Prenons l’exemple de deux artisans qui ont souscrit chez le même fournisseur un contrat de fourniture de gaz naturel à prix fixe sur trois ans. Supposons que le contrat du premier artisan débute le 1er septembre 2019 avec un renouvellement le 30 août 2022, le contrat du second artisan commence le 1er janvier 2020 avec un renouvellement le 30 décembre 2022. Les prix de fourniture de gaz naturel (taxes et composante transport exclus) des deux contrats basés sur les « futures » sont d’environ 17,2 €/MWh pour le premier artisan, et de 16,3 €/MWh pour le second artisan. Le 30 août 2022, lors du renouvellement du contrat du premier artisan, ce dernier est pénalisé par la forte augmentation des cours du gaz naturel. La composante fourniture du gaz naturel alors fixé pour les trente-six prochains mois est dorénavant de 163 €/MWh, soit 9,5 fois plus cher. Le second artisan, en renouvelant son contrat sur la base des cours du gaz naturel du 30 décembre 2022, profitera de la baisse des cours avec un prix fixe de fourniture de 93,1 €/MWh, soit 40% moins cher que pour le premier artisan. 

Ainsi, les professionnels ne pouvant bénéficier de tarifs régulés ne sont pas égaux face à leurs fournisseurs de gaz naturel et d’électricité. Les conditions de marché au moment des renouvellements pourront alors profiter à certains et pénaliser d’autres. La baisse actuelle des cours est favorable au renouvellement et éventuellement à la renégociation des contrats pour les professionnels dont les fournisseurs accepteraient de renégocier les prix. La renégociation d’une large part des portefeuilles des fournisseurs de gaz naturel et d’électricité pourrait les fragiliser financièrement. En effet, la résiliation de contrats déjà signés et en vigueur pour de nouveaux contrats plus favorables aux consommateurs, imposera aux fournisseurs de déboucler leurs positions sur les marchés à terme avec un risque d’importantes pertes.

Un hiver pas encore terminé

Les conditions météorologiques sont jusqu’à présent favorables pour les marchés de l’électricité et du gaz naturel.
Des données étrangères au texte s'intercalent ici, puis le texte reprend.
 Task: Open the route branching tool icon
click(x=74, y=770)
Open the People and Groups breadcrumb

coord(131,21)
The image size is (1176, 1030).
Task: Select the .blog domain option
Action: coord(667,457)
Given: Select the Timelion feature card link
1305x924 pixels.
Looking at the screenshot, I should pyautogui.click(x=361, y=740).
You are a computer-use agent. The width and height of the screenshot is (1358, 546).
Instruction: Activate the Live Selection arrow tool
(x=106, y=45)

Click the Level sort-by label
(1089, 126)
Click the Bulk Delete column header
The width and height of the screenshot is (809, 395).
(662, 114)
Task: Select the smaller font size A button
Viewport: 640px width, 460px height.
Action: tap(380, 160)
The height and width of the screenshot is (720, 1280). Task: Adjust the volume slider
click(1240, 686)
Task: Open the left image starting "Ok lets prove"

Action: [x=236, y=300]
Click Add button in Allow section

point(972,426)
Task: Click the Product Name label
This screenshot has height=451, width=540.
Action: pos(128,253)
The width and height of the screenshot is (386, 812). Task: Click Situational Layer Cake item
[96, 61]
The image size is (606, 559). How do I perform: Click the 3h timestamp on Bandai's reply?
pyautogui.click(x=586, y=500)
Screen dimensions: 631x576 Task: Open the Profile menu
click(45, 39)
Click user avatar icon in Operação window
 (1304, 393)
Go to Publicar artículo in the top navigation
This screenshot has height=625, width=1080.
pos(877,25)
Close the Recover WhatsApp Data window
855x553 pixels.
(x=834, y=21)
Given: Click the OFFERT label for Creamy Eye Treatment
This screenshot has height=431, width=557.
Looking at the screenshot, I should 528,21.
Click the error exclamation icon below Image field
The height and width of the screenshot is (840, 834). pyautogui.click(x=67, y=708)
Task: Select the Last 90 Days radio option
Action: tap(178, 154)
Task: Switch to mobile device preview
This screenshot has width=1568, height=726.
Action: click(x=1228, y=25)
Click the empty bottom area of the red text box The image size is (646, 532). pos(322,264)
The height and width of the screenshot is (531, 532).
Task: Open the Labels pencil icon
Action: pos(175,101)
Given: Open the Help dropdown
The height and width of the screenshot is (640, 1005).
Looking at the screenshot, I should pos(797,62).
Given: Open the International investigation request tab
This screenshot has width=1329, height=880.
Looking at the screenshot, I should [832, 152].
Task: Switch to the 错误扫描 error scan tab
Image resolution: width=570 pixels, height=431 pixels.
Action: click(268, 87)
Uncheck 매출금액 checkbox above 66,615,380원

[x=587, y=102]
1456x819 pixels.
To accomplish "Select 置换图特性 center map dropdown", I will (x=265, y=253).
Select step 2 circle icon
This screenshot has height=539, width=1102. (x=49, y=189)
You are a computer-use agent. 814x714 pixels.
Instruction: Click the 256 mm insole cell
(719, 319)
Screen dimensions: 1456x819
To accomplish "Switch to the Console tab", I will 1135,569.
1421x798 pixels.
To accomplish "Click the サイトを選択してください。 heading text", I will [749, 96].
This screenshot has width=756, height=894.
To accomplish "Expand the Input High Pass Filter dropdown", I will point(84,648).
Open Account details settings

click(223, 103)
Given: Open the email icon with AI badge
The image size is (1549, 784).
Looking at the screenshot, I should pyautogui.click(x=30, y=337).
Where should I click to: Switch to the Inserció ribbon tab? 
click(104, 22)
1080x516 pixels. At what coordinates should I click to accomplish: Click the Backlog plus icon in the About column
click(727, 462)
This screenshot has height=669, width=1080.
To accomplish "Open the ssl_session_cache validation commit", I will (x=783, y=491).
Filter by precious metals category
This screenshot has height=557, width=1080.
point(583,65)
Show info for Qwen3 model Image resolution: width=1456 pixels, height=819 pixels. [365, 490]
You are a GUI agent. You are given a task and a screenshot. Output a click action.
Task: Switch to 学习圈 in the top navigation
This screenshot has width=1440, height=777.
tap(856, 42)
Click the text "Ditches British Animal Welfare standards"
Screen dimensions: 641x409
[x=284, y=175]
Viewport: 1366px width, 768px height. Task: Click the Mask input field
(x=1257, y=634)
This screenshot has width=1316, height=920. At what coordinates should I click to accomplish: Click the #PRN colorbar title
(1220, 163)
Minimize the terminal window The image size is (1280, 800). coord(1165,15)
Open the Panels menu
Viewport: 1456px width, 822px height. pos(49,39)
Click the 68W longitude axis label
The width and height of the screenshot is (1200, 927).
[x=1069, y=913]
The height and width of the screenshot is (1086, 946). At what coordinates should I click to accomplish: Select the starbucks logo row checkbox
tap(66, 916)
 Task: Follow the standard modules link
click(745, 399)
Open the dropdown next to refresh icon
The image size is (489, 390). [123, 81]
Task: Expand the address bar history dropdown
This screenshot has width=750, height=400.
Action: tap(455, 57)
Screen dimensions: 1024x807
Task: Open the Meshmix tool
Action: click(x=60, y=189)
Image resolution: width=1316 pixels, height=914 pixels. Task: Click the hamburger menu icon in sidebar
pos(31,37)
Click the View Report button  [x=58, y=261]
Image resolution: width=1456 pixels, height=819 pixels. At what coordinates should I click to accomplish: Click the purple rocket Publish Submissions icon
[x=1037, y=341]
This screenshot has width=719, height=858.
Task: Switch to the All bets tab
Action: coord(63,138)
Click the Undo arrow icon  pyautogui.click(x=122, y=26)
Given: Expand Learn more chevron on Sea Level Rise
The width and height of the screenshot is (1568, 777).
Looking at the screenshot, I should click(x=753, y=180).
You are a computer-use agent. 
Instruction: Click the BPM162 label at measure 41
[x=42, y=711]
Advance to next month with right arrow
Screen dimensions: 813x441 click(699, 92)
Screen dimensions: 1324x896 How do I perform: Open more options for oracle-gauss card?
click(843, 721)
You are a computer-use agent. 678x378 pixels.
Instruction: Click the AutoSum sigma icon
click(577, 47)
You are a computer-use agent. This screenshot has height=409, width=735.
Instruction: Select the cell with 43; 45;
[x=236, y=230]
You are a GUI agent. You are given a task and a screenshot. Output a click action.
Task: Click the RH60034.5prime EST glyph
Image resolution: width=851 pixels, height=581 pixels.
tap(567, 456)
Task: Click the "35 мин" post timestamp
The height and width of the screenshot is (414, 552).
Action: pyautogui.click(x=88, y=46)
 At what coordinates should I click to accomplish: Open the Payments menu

Il reste toutefois encore trois mois critiques pour les systèmes énergétiques avant le début du printemps. Les systèmes restent donc toujours exposés aux possibles vagues de froid, comme celle qui a frappé la France entre le 11 et le 18 décembre 2022. En l’absence de baisse de la demande, la totalité des capacités des centrales thermiques aurait dû être appelée pour équilibrer le système. Au moment du pic de la consommation enregistrée le 12 décembre à 19h30, les capacités thermiques n’auraient pas été suffisantes. Sans la baisse de la consommation électrique, RTE aurait vraisemblablement dû procéder à des délestages. Les craintes de pénurie étaient réelles et c’est grâce à la baisse de la demande, que les délestages n’ont pas eu lieu. Si la mise en route de nouveaux réacteurs nucléaires par EDF est une bonne nouvelle pour le système électrique français, la sobriété et les économies d’énergie sur les trois prochains mois restent néanmoins nécessaires.